## What you are asked to do
After locating the line with "९८५१००८६०९ (305, 2407)" in the records below, print it and every line after it exactly.

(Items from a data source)
┌────────

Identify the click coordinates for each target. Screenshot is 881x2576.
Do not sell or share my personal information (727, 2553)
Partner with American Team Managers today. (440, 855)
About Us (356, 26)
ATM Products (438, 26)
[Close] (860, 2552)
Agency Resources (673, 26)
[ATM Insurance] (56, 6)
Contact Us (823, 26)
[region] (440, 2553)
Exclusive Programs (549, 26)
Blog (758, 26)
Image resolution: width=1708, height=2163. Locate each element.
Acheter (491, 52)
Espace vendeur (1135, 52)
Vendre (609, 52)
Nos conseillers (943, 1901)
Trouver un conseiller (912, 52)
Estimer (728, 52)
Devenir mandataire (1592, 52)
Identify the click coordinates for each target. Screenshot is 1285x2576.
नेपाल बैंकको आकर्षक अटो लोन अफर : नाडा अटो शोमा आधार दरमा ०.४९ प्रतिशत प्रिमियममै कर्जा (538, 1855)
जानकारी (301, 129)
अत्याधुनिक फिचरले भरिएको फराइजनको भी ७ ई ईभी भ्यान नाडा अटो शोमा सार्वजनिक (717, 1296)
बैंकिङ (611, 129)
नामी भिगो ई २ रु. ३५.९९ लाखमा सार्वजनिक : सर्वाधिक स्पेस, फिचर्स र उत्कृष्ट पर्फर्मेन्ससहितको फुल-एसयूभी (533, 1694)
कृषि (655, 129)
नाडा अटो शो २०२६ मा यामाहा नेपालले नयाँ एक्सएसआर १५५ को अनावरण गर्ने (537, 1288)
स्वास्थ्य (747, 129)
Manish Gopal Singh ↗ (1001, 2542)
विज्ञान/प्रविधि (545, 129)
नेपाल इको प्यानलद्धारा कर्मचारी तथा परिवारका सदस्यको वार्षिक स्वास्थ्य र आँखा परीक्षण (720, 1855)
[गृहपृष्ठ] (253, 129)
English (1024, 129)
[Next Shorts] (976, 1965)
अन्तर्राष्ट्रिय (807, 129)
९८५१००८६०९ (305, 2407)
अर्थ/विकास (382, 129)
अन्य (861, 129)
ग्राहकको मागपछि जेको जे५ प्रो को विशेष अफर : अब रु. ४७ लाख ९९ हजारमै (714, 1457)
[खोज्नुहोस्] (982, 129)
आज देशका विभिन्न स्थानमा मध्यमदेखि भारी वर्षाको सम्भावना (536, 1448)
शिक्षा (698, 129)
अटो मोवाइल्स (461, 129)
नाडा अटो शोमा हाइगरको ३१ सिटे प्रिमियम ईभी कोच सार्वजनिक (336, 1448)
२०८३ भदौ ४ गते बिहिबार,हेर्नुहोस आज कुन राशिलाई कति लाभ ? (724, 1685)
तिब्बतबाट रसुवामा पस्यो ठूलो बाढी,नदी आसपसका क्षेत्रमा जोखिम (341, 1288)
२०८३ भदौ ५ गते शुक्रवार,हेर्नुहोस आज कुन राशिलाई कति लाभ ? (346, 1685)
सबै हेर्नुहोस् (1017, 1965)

└────────

## Result for this exercise
९८५१००८६०९ (305, 2407)
अर्थ/विकास (382, 129)
अन्य (861, 129)
ग्राहकको मागपछि जेको जे५ प्रो को विशेष अफर : अब रु. ४७ लाख ९९ हजारमै (714, 1457)
[खोज्नुहोस्] (982, 129)
आज देशका विभिन्न स्थानमा मध्यमदेखि भारी वर्षाको सम्भावना (536, 1448)
शिक्षा (698, 129)
अटो मोवाइल्स (461, 129)
नाडा अटो शोमा हाइगरको ३१ सिटे प्रिमियम ईभी कोच सार्वजनिक (336, 1448)
२०८३ भदौ ४ गते बिहिबार,हेर्नुहोस आज कुन राशिलाई कति लाभ ? (724, 1685)
तिब्बतबाट रसुवामा पस्यो ठूलो बाढी,नदी आसपसका क्षेत्रमा जोखिम (341, 1288)
२०८३ भदौ ५ गते शुक्रवार,हेर्नुहोस आज कुन राशिलाई कति लाभ ? (346, 1685)
सबै हेर्नुहोस् (1017, 1965)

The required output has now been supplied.